On Saturday I got a puppy!
She is a Bernese Mountain Dog, so she won’t be small for long.
I have been trying to get a dog for a long time, but Bernese Mountain Dogs are quite rare here in the UK so it has taken me a while to find one.
Her name is Ayla (after the central character in Clan of the Cave Bear, one of my favourite books). She is very quick to learn, but doesn’t like being on her own so I’m having sleepless nights at the moment.
Is there anything that is better in life than having a new puppy? They give us so much love right from the start, and there is so much affection in their sweet little faces. From the start we become so attached to them, and are looking forward to a long and healthy life with them at our side. With so much affection between our puppies and us it is not surprising that you would want to take the best care of your new furry friend as possible, and that would include looking for the best dog food for puppies that is out there. You can also find out more from here.

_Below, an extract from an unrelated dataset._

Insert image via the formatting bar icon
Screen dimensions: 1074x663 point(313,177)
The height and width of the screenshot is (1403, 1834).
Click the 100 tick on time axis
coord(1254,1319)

There is almost no end to the choices that we have when choosing the dog food for puppies that we will feed our new pet. The stores are usually full of isles upon isles of choices, each of them in a colorful package that happily lists all of the benefits of that food to your puppy. The problem is that those dog food companies are not actually concerned with the health and welfare of your new puppy, they are concerned about making money and keeping their stockholders happy. Here is the real truth behind the dog food for puppies that you find on the shelves.
Dog food is not regulated the same way that people food is regulated. For example, if you see on the package that it says chemical free, or no chemicals added it actually is telling you that there were no chemicals added to the puppy food after it entered the processing plant. Before it got there it could be hormone ingested and chemical laden and they do not need to disclose that. Add to that problem the fact that most dog food companies use byproducts that include road kill and diseased carcasses and the bodies of euthanized animals that are brought from the shelters, many times thrown into the mix with collars, tags and even the plastic bags that they are kept in.